On le voit, cette mutation de l’espace pastoral n’est pas sans incidence sur la nature même du poème bucolique. L’églogue renoue avec l’élégie, et le bucoliaste baroque, bien souvent, est plus proche de Properce que de Virgile. L’élégie, il est vrai, affleure parfois dans l’oeuvre du poète de Mantoue, mais il s’agit surtout d’un contre-modèle, servant à baliser le territoire propre du genre bucolique[26]. Virgile s’arrêtait à une frontière que les poètes du premier XVIIe siècle n’hésitent plus à franchir. L’espace impose d’ailleurs naturellement une structure formelle, selon une répartition assez bien marquée : la prairie est le lieu d’exercice privilégié des joutes poétiques et du chant amébée, quand la forêt devient celui du monologue de déploration — forme extrêmement bien représentée, également, dans les romans de l’époque[27].

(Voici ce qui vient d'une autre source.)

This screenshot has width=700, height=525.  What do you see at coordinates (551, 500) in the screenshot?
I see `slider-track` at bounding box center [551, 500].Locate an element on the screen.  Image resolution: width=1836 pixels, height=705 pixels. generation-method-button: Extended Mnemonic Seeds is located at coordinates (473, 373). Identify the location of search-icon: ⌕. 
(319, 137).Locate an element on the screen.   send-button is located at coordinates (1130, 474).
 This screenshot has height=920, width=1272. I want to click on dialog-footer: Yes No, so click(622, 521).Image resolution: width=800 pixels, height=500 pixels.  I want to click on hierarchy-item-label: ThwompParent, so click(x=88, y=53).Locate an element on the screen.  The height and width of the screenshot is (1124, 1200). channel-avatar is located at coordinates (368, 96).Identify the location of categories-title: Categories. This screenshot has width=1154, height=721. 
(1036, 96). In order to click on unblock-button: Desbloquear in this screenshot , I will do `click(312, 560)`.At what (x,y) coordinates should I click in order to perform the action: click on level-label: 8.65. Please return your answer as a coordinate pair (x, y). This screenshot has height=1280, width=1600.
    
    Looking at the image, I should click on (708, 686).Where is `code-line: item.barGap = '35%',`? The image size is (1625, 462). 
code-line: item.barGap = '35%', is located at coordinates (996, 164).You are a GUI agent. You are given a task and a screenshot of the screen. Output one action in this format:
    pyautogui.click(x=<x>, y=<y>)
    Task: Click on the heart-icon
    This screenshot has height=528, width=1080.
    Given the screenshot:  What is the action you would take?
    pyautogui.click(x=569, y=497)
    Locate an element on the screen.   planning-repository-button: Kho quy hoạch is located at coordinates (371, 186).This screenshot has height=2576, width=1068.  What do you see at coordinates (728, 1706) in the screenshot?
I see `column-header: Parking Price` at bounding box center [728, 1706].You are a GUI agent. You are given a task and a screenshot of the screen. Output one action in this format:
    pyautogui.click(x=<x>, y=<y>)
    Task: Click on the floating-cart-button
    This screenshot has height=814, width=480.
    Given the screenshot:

Revenons peut-être, en guise de conclusion, sur cette proximité entre l’approche descriptive et la définition du genre. Il faudrait parler ici, fût-ce brièvement, d’un type de poésie particulièrement bien représenté, celui du poème d’écho. Il s’agit d’un sous-genre du poème de déploration qui s’apparente à un exercice d’ingéniosité et de virtuosité. Le berger malheureux se présente devant un rocher — l’on rejoint ici la topique du locus horribilis —, et la voix désincarnée de l’écho répond, de façon oraculaire mais aussi spirituelle, à ses interrogations[28] :

Nymphe, tu resiouys quelque peu mes esprits :

 

Mais ie voudroy sçauoir de qui tu l’as appris ?

 

Que ma chere beauté me sera plus fidelle ?

d’elle.

Il ne me faut donc plus souspirer le tourment,

 

Que i’endurois alors que ie viuois pour elle,

 

Ou bien si ie plaindray mes maux incessamment ?

cesse, Amant.[29]

Ici, le décor n’est plus le confident muet des souffrances du berger, mais participe activement à la catharsis du malheur. Pour autant, il s’agit bien d’une présence-absence, dans laquelle on serait tenté de voir l’icône, ou le passage à la limite, de la poésie lyrique. Si l’on adopte la proposition de Georges Molinié, qui voit dans le lyrisme une « expression de soi à soi sur soi[30] », le poème d’écho apparaît comme une forme particulièrement intéressante : l’aspect non corporel de l’écho emblématise parfaitement la nature tautologique de la parole lyrique, en renvoyant le berger à lui-même, sans autre issue possible. En outre, il s’agit d’une forme d’écriture contrainte : la voix de l’écho implique nécessairement, de la part du berger, une prise de parole, et ne pourrait exister sans elle. Mais inversement, le discours du personnage a besoin des réponses oraculaires de cette voix sans corps pour « rebondir ». Dès lors que cette relation interactive s’établit correctement, la parole du berger devient une « parole escaladante », pour reprendre une formule par laquelle Julien Gracq a heureusement qualifié le lyrisme. Le berger, pour avoir cotoyé le rocher, s’expose à l’infini du dire. Avec le monologue de déploration, et plus encore avec le poème d’écho, le cadre pastoral échappe, de façon décisive, à un simple statut ornemental, et dépasse aussi largement le statut rhétorique du lieu commun : le décor autorise l’essor de l’élan lyrique, au point d’en devenir l’indispensable support.